The word “mourning” comes from Old English murnan “to feel or express sorrow, grief, or regret; bemoan, and from Proto-Germanic *murnan “to remember sorrowfully”. For thousands of years people have been mourning, using the means available to them at the time to help them resolve their loss.  However, the passage of time and changes in our society have been reflected in a new approach, since we often lack that sense of community and extended family that provided support in earlier times, and this is causing more and more people who have suffered a loss to seek help from mental health professionals.


To understand the experience of loss, it is often helpful to recognize its pervasiveness in human life; we lose something with every step we take on the journey of life, from the most concrete things, such as people, places or objects, to the most immaterial, but no less significant. Each of these inevitable losses is accompanied by its own pain and affects us in a particular way.

Mourning could be defined as the natural response to the loss of any person, thing of value with which an affective bond has been built, and as such, it is a natural and human process and not a disease to be avoided or cured. The expression of grief includes reactions, which very often resemble those that accompany physical, mental or emotional disorders. It is important to be very cautious in interpreting certain expressions of grief that may appear as pathological and are, in fact, entirely natural and appropriate manifestations, given the particular circumstances of the loss: feelings of intense sadness, rumination about the loss, insomnia, loss of appetite and weight loss.

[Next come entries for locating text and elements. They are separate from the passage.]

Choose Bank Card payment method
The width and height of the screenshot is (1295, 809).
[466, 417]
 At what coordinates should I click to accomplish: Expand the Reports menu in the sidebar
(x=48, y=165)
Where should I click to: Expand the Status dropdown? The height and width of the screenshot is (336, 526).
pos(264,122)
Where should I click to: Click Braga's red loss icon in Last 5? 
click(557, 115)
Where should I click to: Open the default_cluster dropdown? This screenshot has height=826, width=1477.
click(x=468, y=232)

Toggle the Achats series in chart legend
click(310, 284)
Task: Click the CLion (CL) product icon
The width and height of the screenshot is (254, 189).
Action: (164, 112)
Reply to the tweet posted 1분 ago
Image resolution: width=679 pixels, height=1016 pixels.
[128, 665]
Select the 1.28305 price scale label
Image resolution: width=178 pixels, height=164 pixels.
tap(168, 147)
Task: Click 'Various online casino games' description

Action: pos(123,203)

In some cases, the grieving process may not follow a normal course, becoming complicated and leading to major disruptions in the lives of the people who experience it. This is known as complicated, pathological, abnormal or traumatic grief.

Sometimes, the grieving person may be aware that the grief is following an abnormal course, since it interferes with the general functioning of the grieving person, and this leads them to seek specialized help. However, the discomfort experienced is not always related to unresolved grief, and in these cases, the grieving person will seek help for a medical or psychiatric problem.

The warning signs of grief that can become pathological are:

  • intrusive thoughts about the deceased
  • constant worry
  • inability to enjoy or disconnect from loss
  • search for the deceased
  • social isolation
  • lack of goals and/or uselessness regarding the future
  • contempt for life
  • lack of emotional response to positive events
  • difficulties in accepting death or guilt towards it
  • excessive irritability, bitterness and/or anger in relation to death.